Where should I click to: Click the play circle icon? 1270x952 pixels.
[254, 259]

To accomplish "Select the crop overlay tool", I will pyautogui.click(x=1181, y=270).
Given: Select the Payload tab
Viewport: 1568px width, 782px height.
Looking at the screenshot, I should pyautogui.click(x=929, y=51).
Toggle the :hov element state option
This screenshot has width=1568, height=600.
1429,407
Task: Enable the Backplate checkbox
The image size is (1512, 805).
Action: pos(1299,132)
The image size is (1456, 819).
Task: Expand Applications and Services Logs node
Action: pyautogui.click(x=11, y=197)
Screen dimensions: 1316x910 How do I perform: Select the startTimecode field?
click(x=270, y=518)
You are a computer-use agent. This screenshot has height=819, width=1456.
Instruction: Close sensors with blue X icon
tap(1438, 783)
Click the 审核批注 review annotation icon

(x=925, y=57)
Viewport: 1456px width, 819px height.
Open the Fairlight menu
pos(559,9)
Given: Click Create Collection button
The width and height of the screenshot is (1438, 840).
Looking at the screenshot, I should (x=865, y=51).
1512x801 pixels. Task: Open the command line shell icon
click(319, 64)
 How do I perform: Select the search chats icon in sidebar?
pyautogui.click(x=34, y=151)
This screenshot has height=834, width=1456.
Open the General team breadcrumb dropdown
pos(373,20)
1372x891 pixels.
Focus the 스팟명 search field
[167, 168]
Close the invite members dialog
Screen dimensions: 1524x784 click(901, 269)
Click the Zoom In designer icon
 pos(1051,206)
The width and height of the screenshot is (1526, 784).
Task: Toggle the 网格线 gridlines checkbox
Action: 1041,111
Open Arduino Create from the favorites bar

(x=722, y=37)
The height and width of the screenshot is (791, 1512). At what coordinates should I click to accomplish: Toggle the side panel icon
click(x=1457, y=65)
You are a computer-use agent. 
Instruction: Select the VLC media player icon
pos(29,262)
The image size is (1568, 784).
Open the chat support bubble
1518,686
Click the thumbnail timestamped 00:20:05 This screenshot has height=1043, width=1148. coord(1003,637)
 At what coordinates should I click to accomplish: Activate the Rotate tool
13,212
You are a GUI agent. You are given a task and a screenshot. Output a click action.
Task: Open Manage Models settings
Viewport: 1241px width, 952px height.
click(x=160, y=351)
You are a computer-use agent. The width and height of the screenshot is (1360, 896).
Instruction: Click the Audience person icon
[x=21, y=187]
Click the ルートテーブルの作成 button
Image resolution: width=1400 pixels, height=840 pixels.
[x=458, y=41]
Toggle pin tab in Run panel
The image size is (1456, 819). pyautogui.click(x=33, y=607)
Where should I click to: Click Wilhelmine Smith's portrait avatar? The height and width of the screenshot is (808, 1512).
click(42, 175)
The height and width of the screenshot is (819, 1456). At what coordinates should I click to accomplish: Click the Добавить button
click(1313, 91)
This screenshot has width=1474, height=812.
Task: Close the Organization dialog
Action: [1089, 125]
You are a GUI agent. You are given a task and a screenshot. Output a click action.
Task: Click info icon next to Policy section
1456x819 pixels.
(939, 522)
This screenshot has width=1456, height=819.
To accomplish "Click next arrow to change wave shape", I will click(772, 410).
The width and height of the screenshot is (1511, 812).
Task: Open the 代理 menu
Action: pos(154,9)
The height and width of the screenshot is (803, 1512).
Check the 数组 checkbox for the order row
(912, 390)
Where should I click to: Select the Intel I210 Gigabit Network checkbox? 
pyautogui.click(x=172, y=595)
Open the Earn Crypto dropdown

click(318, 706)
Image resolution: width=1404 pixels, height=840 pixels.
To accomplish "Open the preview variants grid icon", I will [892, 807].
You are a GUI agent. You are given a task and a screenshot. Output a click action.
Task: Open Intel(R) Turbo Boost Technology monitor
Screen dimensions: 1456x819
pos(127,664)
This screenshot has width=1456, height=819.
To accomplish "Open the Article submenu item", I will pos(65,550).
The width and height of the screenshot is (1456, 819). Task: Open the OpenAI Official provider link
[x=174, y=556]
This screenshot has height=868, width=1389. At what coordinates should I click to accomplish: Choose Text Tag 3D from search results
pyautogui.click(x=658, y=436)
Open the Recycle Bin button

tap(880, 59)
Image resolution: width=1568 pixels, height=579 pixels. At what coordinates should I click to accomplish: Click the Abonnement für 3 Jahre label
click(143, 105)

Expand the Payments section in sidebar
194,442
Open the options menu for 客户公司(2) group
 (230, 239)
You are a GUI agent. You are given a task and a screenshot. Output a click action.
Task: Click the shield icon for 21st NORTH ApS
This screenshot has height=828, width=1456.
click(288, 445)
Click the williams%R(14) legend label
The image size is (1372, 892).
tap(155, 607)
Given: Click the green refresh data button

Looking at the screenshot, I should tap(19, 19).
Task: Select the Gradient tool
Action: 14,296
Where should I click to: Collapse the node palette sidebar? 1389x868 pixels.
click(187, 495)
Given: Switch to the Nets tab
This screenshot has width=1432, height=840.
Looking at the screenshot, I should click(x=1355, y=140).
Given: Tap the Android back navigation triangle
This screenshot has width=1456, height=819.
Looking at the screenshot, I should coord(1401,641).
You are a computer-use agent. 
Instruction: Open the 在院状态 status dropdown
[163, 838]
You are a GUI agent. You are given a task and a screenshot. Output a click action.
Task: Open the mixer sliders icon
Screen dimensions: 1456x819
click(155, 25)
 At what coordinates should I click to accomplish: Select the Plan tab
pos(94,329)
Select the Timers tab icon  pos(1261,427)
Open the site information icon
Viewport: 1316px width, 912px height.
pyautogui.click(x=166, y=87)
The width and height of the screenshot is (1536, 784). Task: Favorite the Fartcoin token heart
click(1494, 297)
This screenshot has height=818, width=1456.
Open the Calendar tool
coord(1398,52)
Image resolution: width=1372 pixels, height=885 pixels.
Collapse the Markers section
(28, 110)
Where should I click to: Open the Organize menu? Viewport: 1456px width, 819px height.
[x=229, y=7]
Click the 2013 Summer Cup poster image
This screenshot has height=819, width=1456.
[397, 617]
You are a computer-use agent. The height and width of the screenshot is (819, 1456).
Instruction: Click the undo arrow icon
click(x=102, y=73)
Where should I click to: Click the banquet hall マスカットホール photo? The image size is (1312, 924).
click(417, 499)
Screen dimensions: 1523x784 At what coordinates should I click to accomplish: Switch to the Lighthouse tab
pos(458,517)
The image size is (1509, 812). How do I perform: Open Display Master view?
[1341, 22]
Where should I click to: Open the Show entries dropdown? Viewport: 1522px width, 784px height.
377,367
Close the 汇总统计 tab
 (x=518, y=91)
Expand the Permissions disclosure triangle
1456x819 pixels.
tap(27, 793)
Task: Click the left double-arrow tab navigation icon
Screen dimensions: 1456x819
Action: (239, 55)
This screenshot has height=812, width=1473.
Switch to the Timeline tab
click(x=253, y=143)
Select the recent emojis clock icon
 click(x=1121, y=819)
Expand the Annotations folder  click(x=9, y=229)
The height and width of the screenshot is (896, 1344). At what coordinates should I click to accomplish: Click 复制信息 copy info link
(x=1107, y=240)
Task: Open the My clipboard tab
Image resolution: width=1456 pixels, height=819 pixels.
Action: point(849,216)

════

What is being asked: Give exactly, and nothing besides, the lines from the one in which "Image resolution: width=1372" occurs through the end of the records.

Expected answer:
Image resolution: width=1372 pixels, height=885 pixels.
Collapse the Markers section
(28, 110)
Where should I click to: Open the Organize menu? Viewport: 1456px width, 819px height.
[x=229, y=7]
Click the 2013 Summer Cup poster image
This screenshot has height=819, width=1456.
[397, 617]
You are a computer-use agent. The height and width of the screenshot is (819, 1456).
Instruction: Click the undo arrow icon
click(x=102, y=73)
Where should I click to: Click the banquet hall マスカットホール photo? The image size is (1312, 924).
click(417, 499)
Screen dimensions: 1523x784 At what coordinates should I click to accomplish: Switch to the Lighthouse tab
pos(458,517)
The image size is (1509, 812). How do I perform: Open Display Master view?
[1341, 22]
Where should I click to: Open the Show entries dropdown? Viewport: 1522px width, 784px height.
377,367
Close the 汇总统计 tab
 (x=518, y=91)
Expand the Permissions disclosure triangle
1456x819 pixels.
tap(27, 793)
Task: Click the left double-arrow tab navigation icon
Screen dimensions: 1456x819
Action: (239, 55)
This screenshot has height=812, width=1473.
Switch to the Timeline tab
click(x=253, y=143)
Select the recent emojis clock icon
 click(x=1121, y=819)
Expand the Annotations folder  click(x=9, y=229)
The height and width of the screenshot is (896, 1344). At what coordinates should I click to accomplish: Click 复制信息 copy info link
(x=1107, y=240)
Task: Open the My clipboard tab
Image resolution: width=1456 pixels, height=819 pixels.
Action: point(849,216)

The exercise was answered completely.